Comment réussir à conjuguer autonomieet problèmes de santé ?
En 2045, il y aura 2,5 millions de personnes de plus de 65 ans et un million de plus de 80 ans. Le fait de vieillir ou non en bonne santé résulte d’un parcours individuel et de caractéristiques personnelles. Cela dépend des maladies qu’on peut accumuler et de nos habitudes de vie. En 2010, une motion nommée Via a été mise en place afin de promouvoir une image positive de la vieillesse et de prévenir les différents risques, tels que les chutes.
Au niveau de la prévention, il faut privilégier l’activité physique, et si possible en groupe pour favoriser l’intégration sociale. L’alimentation équilibrée est aussi un élément essentiel à prendre en compte pour garder une masse musculaire et un bon transit, de même que limiter les abus de substances telles que l’alcool, le tabac, les drogues ou même certains médicaments.
Selon une publication de l’Office fédéral de la santé publique, la qualité de vie des personnes âgées, et donc leur santé, dépend largement de leur degré d’intégration et de participation communautaire. Comment cela s’explique-t-il ?

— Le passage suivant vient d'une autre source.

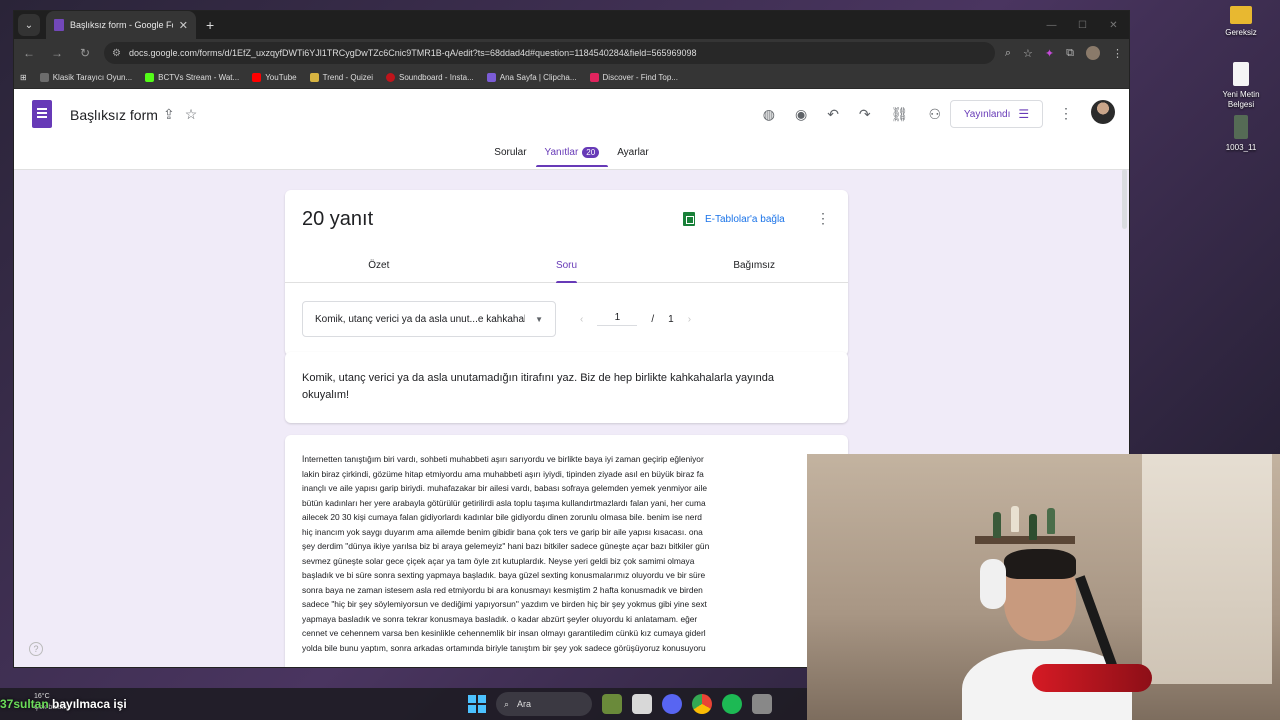 The image size is (1280, 720). Describe the element at coordinates (1118, 54) in the screenshot. I see `browser-menu-icon: ⋮` at that location. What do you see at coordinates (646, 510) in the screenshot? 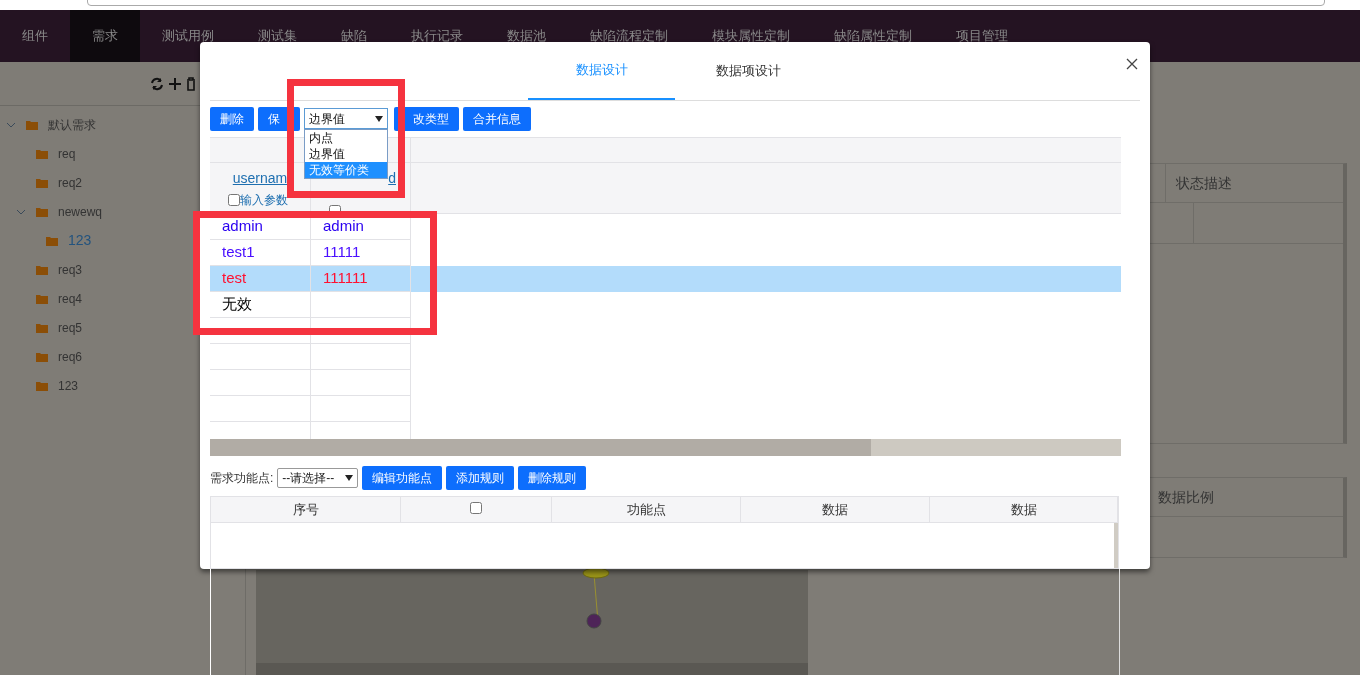
I see `column-header: 功能点` at bounding box center [646, 510]. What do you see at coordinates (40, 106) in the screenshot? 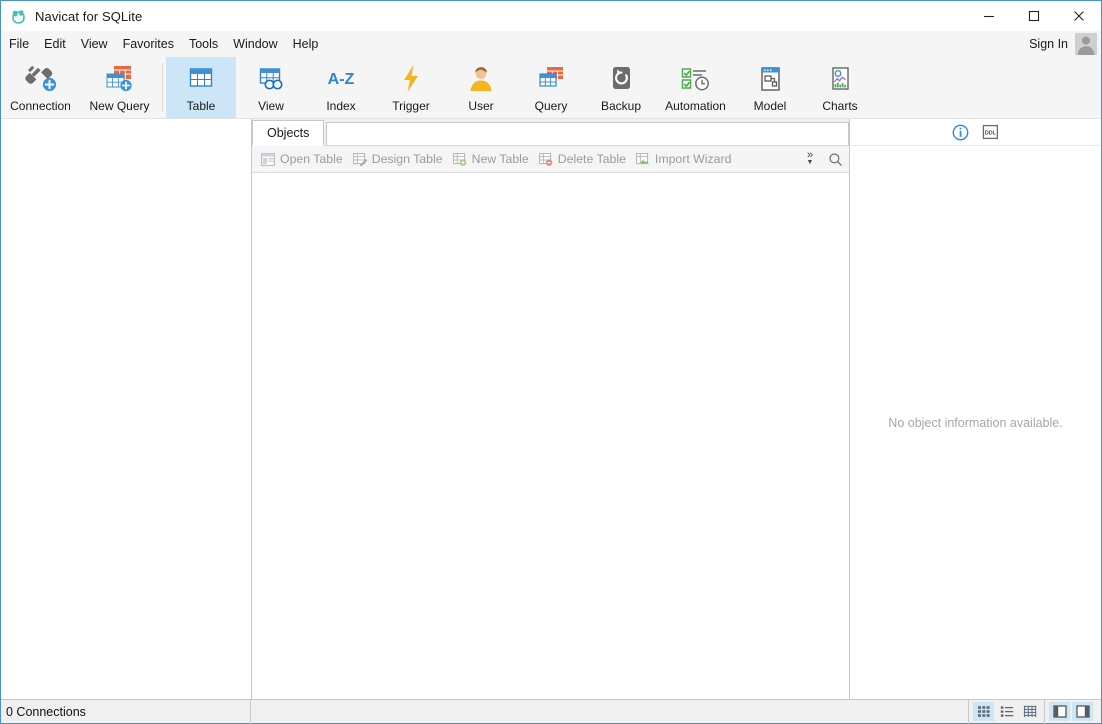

Si on a tendance à voir le verre à moitié vide, on finit par se replier sur soi-même. Le risque est de se dire qu’on n’a plus d’utilité dans la société et de vivre ses dernières années comme une fatalité et non pas une opportunité. On peut citer en exemple la fracture numérique : si on veut faire partie de la société, on est obligé d’avoir un smartphone. Sinon, on peut avoir l’impression d’être laissé sur le bord de la route. Ce n’est souvent pas évident de s’adapter aux évolutions numériques, sociétales ou encore architecturales : il faut avoir les capacités cognitives et être accompagnés.
Aujourd’hui, 15 à 25 % des personnes en âge d’être à la retraite présentent une maladie psychologique. L’initiative Promotion santé et personnes âgées a pour but de trouver des solutions pour apprendre à gérer les événements critiques de la vie par les ressources internes, telles que l’estime de soi ou ses caractéristiques physiques, et externes telles que sa vie sociale. Il ne faut pas seulement investir dans son identité mais aussi dans ce dont on croit afin d’avancer. Il s’agit de renforcer l’individu avec la résilience et l’estime de soi, diminuer les barrières structurelles et augmenter l’intégration sociale.
Quels sont les problèmes de santé que peuvent rencontrer les personnes âgées en été ?
La canicule est le principal risque. L’été 2022 a été une année particulière car elle a duré de la mi-juin à la mi-septembre. La conséquence a été une surmortalité des plus de 65 ans. Les personnes âgées ont plus tendance à se déshydrater car avec l’âge, la sensation de soif diminue. Il en découle des problèmes rénaux et d’hypotension. On entre encore une fois dans un cercle vicieux d’un problème qui en entraîne plein d’autres. Les recommandations sont de boire au moins un litre et demi d’eau par jour, d’aérer son logement la nuit et de baisser les rideaux le jour. Il faut aussi pratiquer une activité physique lors des moments les plus frais de la journée et rester à l’intérieur l’après-midi.